The parallel storylines provide director of photography Jonathan Freeman (The Prizewinner of Defiance, Ohio) with the raw material for a rich visual tapestry. Throughout the film, Freeman uses contrast to emphasize the distinctions between the characters; Simo’s world is often harshly lit, and the action in it is captured with handheld camerawork that conveys energy and instability, whereas the flashbacks depicting Reeves’ life use fluid, elegant camera moves and have a glamorous sheen.
Unlike most pictures about Hollywood, Hollywoodland takes as its subjects the everyday citizens who haven’t “made it” and probably never will. The characters struggle to make connections — emotional and professional — with one another, and their isolation is underscored by compositions that emphasize frames within the frame, separating the actors from each other. Although a great deal of the story is about characters’ inability to take action, Freeman’s carefully crafted visuals keep it from feeling static.

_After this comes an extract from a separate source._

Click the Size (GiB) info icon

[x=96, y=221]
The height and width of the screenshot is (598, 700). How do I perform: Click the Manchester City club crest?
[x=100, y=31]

This recently released DVD impeccably reproduces the intentionally overexposed approach to Simo’s world and the lush palette of the flashbacks. Many of the images have the contrast and density of great still photography, and the nuances of Freeman’s lighting have been carefully preserved on this transfer. The sound mix is equally impressive and adds a great deal of emotional subtext to the film. For example, Simo’s scenes are characterized by street noise that accentuates the coarse nature of his existence, whereas Reeves and his wealthy girlfriend, Toni (Diane Lane), live in a milieu defined by constant musical accompaniment.
Hollywoodland was the feature-directing debut of Allen Coulter (The Sopranos, Sex and the City), who brings an assured technical proficiency to the picture. The director does an excellent job of explaining his approach to the project in an audio commentary track. Much of the film relies on misdirection, both in terms of the image and the plot, and Coulter enthusiastically describes the means by which he and his collaborators achieved their effects; he tips his hat not only to Freeman, but also to operator Angelo Colavecchia, whom Coulter describes as a great visual storyteller.

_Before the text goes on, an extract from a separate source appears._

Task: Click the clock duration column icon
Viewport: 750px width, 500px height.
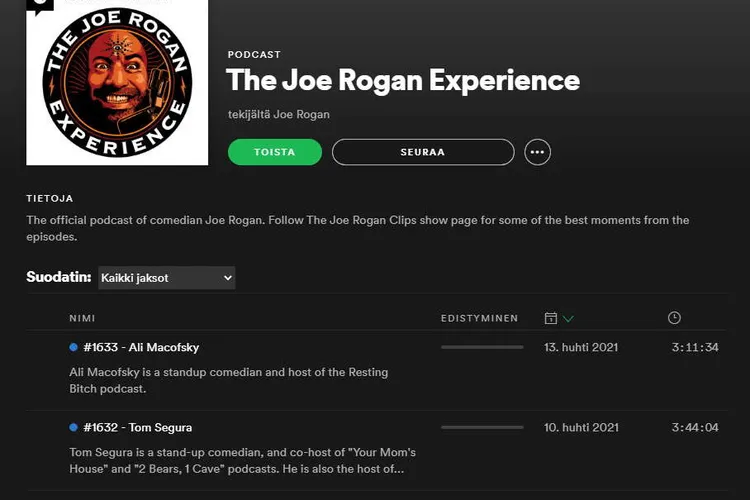Action: click(x=674, y=318)
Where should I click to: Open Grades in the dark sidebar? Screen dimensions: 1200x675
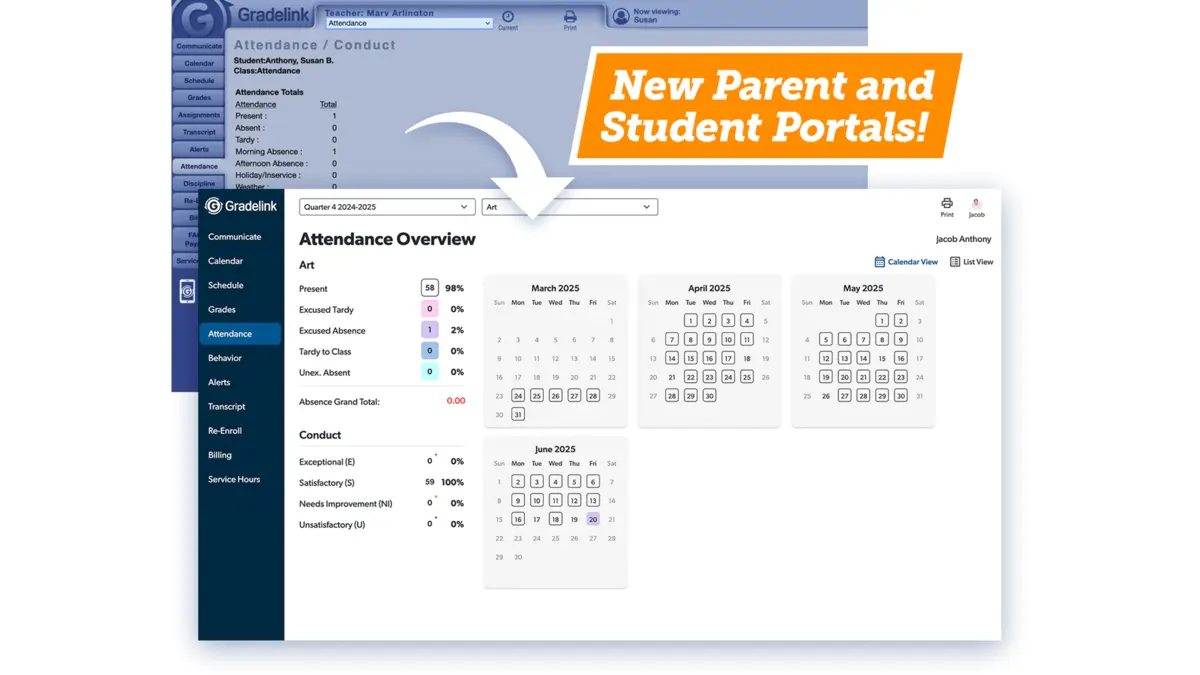coord(222,310)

This package contains three short featurettes, each less than 10 minutes long, that provide brief but informative interviews with Coulter and his collaborators. “Recreating Old Hollywood” explores the film from the standpoint of production design, costumes, and cinematography; oddly, Freeman isn’t interviewed for the latter discussion. “Behind the Headlines” focuses on character and performance, and “Hollywood Then and Now” addresses the changes in the studio system at the time of Reeves’ career. Five minutes of deleted and extended scenes round out the supplements.